We would like to highlight that we do not have an issue with a ‘targeted testing’ approach. However, there is a stark difference between ‘targeted testing’ and ‘limited testing’. What the MoH has in effect been practicing is a ‘limited testing’ approach.
A ‘targeted testing’ approach has to correspond to test outcomes and results. When the tests returns a positivity above 5%, the targeted testing approach should automatically increase the number of tests to a sample size that will return and reduce the positivity to less than 5%.
Hence, if the positivity rate has effectively risen to 10% as it has over the past few days, it the number of targeted samples to be tested has to effectively double as well in order to meaningfully and effective record and determine the number of infected in the community. This is the first step towards quarantine and isolation, and where possible contact tracing to prevent the infection rate from spiralling out of control as it had over the past 2 months.
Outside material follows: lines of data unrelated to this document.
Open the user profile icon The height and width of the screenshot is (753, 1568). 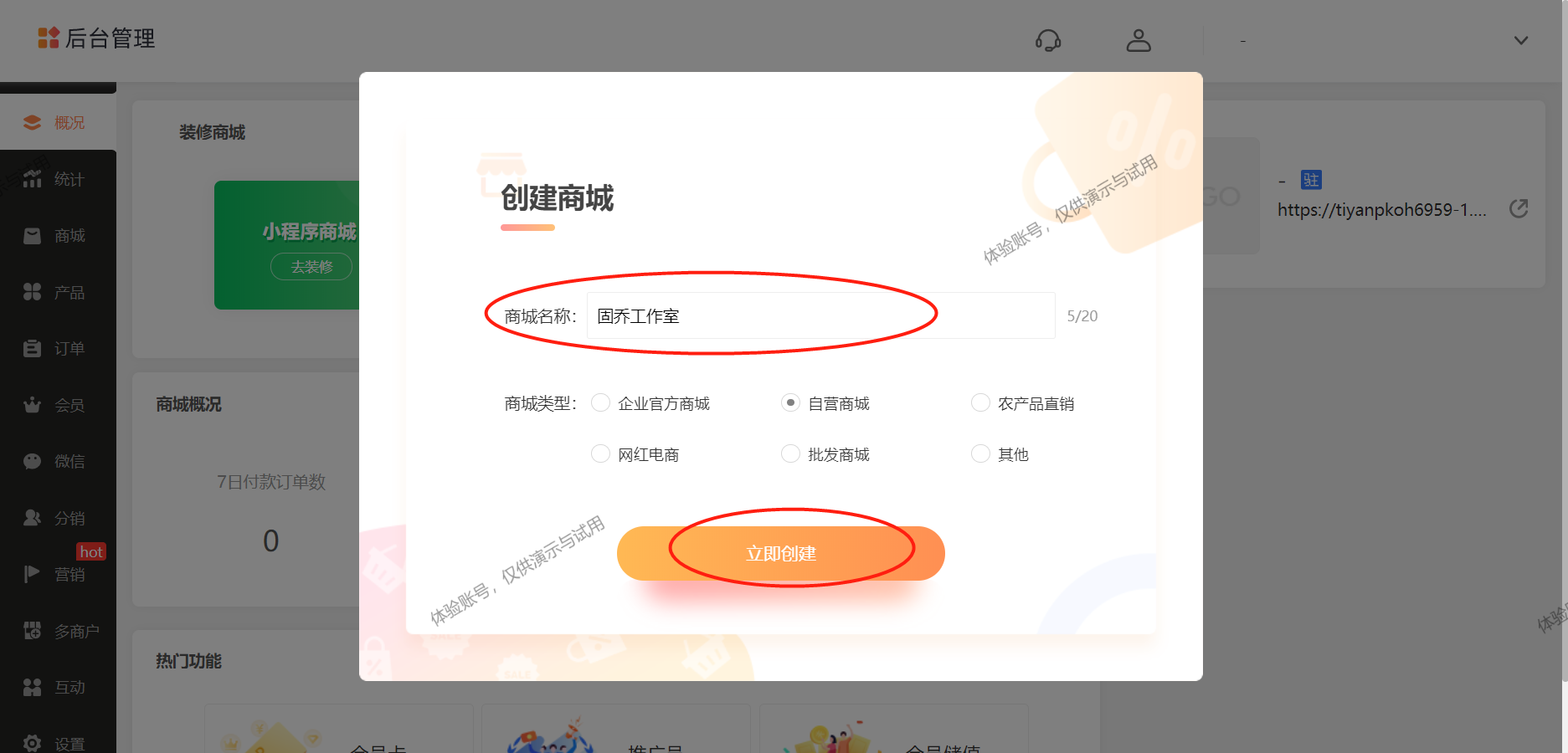[1139, 40]
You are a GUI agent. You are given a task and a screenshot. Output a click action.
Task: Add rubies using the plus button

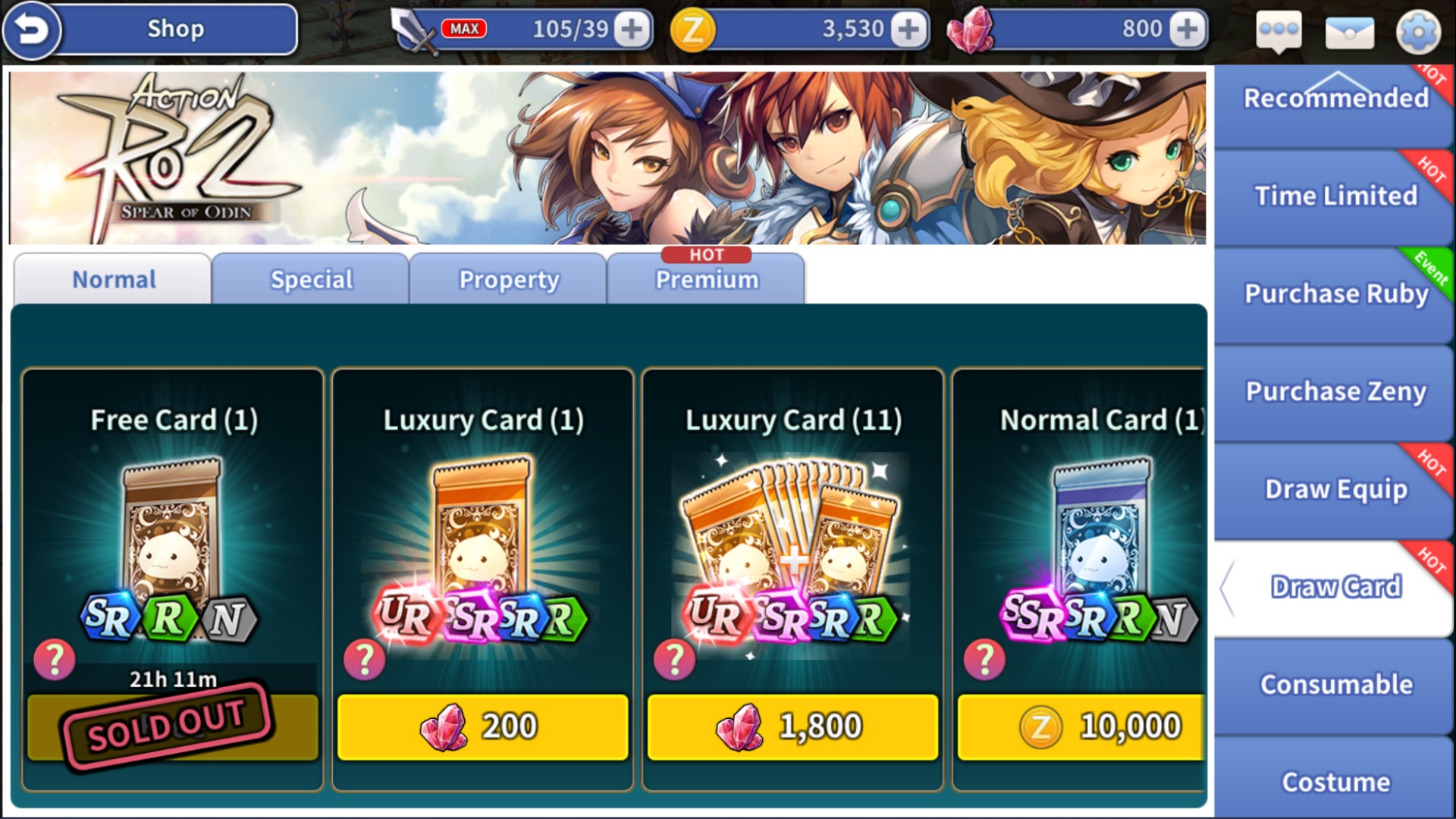[x=1187, y=30]
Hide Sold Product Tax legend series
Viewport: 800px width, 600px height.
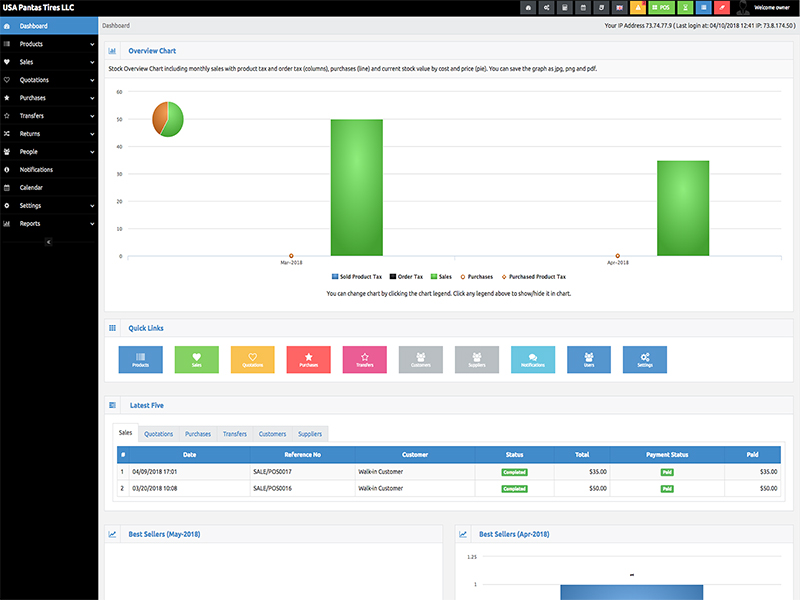(355, 276)
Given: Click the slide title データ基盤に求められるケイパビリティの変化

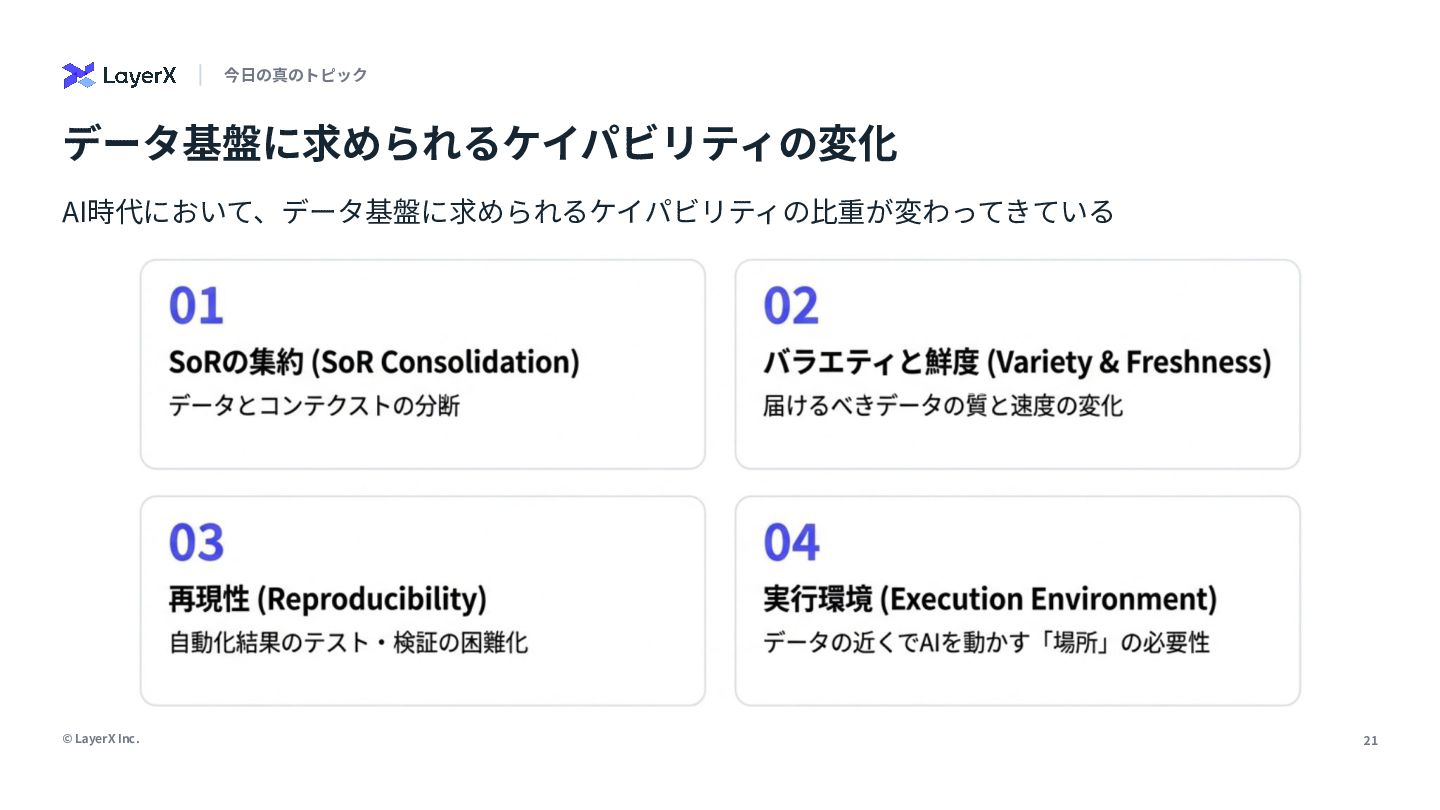Looking at the screenshot, I should tap(480, 144).
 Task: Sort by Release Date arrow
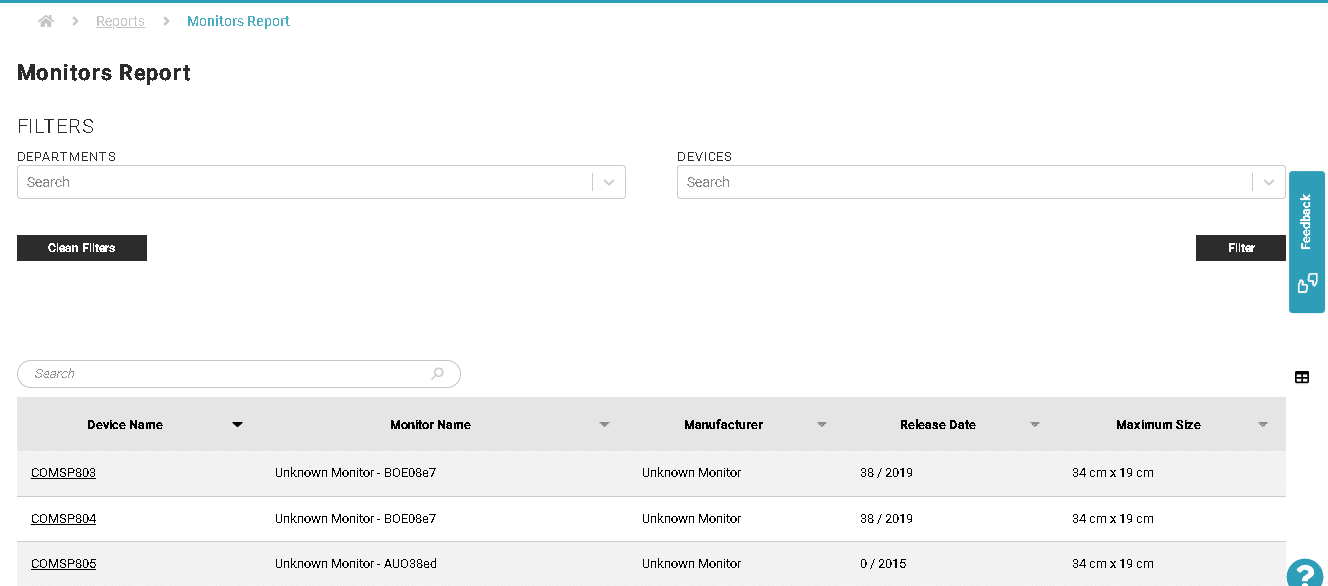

We call upon MoH to drastically increase its targeted testing and put in place a National Testing Plan, as part of a whole of government and whole of nation approach to fighting COVID-19 and its variants. This plan is not for the MoH to execute alone, but for all stakeholders including private hospitals, private clinics, factories and work places, and even individuals via the now available self-test kits.
We must build a national capacity to test at least 1%, that is approximately 300,000 tests a day as a contingency to deal with any further outbreaks in the future.